[OmniOS-discuss] zpool Write Bottlenecks

Fri Sep 30 16:46:23 UTC 2016

Ah. That explains it. At first I figured the single stream couldn't be the case since a dd from /dev/zero to /dev/null was in excess of 24GB/s. But what you said  about TX groups explains it all. I ran several dd's in parallel and now see all of the disks getting fully saturated.

Thanks

> On Sep 30, 2016, at 6:36 AM, Bob Friesenhahn <bfriesen at simple.dallas.tx.us> wrote:
> 
> On Thu, 29 Sep 2016, Michael Talbott wrote:
> 
>> I'm very aware that dd is not the best tool for measuring disk performance in most cases.

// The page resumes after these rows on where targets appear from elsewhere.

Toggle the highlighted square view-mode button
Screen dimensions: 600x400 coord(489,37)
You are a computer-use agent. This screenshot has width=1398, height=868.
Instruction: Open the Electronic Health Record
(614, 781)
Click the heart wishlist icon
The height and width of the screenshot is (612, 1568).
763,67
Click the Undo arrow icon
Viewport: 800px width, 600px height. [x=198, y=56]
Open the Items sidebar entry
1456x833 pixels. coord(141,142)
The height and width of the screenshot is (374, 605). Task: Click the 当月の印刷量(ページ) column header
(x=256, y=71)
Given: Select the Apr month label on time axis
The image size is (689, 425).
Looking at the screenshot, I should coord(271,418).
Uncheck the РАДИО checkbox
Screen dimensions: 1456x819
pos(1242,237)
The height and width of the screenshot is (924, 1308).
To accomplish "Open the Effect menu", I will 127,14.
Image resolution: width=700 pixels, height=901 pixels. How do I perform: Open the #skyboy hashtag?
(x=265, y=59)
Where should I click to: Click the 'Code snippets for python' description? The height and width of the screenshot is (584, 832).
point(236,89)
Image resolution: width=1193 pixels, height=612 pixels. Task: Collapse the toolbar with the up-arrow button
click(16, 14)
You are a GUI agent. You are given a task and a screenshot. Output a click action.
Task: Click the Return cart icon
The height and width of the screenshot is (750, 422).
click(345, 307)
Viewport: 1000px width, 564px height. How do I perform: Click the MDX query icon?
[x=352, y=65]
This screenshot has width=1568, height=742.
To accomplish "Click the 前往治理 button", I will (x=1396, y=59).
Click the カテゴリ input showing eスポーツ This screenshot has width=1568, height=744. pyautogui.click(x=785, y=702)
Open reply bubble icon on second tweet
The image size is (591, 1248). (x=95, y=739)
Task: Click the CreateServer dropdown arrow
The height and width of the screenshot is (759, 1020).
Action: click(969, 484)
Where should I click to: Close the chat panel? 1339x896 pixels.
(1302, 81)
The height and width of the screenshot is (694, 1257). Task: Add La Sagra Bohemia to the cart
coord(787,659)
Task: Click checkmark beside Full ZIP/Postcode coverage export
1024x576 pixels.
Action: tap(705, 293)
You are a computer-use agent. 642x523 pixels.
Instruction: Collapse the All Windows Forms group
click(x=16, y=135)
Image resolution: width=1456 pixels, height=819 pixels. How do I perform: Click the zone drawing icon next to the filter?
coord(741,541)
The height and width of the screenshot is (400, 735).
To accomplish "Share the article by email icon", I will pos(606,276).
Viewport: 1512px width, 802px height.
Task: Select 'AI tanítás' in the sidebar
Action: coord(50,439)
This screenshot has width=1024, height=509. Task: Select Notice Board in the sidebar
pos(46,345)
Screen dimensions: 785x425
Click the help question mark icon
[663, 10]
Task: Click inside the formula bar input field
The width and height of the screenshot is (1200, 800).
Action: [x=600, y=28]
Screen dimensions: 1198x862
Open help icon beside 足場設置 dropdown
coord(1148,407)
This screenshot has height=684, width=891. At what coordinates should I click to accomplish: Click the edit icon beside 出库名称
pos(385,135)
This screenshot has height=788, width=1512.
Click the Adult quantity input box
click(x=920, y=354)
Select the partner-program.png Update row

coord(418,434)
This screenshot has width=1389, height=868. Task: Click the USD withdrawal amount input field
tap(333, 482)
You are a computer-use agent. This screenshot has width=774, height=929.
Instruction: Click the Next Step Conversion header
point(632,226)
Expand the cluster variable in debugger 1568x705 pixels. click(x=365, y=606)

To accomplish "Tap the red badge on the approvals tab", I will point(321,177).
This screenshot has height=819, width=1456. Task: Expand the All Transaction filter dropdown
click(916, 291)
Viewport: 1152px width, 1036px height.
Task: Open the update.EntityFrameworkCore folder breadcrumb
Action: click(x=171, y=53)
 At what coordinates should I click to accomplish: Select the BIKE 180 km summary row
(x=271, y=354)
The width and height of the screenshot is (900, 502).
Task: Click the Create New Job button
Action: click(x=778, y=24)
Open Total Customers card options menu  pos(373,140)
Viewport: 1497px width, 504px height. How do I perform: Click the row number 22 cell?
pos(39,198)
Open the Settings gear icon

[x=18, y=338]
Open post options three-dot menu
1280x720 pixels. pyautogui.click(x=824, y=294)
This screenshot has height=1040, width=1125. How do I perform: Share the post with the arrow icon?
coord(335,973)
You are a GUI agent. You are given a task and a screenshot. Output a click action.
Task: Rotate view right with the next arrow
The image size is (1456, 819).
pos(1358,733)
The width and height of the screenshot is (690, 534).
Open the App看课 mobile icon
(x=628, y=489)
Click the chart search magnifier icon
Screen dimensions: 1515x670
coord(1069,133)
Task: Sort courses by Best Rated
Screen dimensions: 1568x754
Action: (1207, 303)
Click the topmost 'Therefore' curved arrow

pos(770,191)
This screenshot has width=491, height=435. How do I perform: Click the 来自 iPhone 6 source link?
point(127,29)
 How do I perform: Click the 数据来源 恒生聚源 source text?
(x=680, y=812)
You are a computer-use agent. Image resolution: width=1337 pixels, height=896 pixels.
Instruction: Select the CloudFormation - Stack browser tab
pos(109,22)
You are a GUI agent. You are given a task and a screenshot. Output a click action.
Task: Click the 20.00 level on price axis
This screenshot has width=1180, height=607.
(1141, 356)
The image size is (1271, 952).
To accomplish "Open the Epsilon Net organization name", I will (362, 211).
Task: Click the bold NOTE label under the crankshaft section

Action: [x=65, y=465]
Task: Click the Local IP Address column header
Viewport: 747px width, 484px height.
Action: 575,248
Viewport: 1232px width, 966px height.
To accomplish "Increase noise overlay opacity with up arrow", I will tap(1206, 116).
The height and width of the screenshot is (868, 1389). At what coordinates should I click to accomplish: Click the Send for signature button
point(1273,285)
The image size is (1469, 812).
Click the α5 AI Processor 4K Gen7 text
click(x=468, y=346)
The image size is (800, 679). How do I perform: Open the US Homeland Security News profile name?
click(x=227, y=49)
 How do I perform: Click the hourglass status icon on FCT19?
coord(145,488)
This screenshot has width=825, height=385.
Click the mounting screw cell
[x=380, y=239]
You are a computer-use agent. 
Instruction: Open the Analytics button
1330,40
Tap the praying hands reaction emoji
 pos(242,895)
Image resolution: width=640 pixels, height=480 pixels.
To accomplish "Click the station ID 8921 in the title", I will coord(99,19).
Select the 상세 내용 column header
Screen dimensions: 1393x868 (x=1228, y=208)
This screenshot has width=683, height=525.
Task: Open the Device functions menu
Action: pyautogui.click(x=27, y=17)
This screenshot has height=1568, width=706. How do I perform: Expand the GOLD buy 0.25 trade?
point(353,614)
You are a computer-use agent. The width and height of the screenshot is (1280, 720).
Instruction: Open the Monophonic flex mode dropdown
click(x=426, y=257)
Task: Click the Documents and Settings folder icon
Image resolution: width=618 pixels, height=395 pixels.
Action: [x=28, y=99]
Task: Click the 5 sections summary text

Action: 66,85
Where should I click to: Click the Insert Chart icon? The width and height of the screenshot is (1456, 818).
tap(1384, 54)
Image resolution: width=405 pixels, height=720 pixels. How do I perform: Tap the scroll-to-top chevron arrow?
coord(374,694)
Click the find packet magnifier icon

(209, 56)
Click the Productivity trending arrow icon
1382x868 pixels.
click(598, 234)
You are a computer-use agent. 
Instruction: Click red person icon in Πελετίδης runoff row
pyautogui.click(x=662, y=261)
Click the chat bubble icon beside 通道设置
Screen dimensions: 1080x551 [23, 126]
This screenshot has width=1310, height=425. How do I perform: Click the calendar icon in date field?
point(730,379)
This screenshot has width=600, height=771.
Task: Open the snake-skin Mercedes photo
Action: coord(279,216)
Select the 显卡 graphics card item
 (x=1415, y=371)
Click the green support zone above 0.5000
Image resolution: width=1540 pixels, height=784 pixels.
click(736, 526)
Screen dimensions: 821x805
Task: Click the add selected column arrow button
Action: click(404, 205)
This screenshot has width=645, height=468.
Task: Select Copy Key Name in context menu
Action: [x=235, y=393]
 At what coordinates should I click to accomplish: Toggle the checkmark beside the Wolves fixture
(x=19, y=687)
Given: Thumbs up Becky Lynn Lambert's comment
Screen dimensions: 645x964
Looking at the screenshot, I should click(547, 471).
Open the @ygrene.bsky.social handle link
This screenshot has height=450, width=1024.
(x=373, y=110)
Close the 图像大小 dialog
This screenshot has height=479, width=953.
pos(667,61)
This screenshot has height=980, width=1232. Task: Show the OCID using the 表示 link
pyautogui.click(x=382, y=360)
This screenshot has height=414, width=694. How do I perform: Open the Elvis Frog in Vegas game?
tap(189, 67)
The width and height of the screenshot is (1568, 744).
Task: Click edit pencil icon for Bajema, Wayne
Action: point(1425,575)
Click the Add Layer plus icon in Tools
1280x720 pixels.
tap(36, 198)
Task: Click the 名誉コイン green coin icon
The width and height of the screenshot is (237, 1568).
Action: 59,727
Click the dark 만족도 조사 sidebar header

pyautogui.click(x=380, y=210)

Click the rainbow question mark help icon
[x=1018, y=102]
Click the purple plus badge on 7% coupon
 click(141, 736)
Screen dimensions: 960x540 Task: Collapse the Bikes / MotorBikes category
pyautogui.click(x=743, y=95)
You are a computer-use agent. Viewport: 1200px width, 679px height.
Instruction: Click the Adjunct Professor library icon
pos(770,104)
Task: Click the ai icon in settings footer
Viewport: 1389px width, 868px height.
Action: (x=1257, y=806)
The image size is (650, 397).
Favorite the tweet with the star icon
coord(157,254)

And I know the read throughput number is way off b/c of zfs caching mechanisms. However it does work in this case to illustrate the point in my case of a write throttle somewhere in the system. If anyone needs me to test with some other
> 
> I think that Dale is correct that your benchmark may be only benchmarking 'dd'.  The performance of single-threaded 'dd' will be entirely driven by read performance of /dev/zero followed by write latency per operation on writes.  In your case, the issue is almost certainly that the write latency is a fixed value (regardless of the number of disks) and so there is a fixed maximum write rate regardless of the performance of the underlying store.
> 
> If you were to run two 'dd's in parallel, you may see an increase in the write rate.  This is the first thing to try.
> 
> With zfs, a "write" goes into a buffer associated with a transaction group (TXG) which is written to disk based on a maximum elapsed time, or the maximum size of the TXG being hit.  The maximum size of the TXG is estimated based on the available total RAM and zfs's guess as to the time to write the TXG (based on throughput), as well as tunables.
> 
> For a brief time, the writer proces will not be able to write any data at all as the current TXG is finished (resulting in writes) and a new one is started.
> 
> At the lowest level, the TXG can not be completed until all involved disks have written their data and completed a cache sync operation. The latency of the cache sync is driven by the latency of the slowest disk drive (+HBA) involved.  Getting rid of any disks which exhibit abnormally high latency would help with the transaction times.
> 
> Bob
> -- 
> Bob Friesenhahn
> bfriesen at simple.dallas.tx.us, http://www.simplesystems.org/users/bfriesen/
> GraphicsMagick Maintainer,    http://www.GraphicsMagick.org/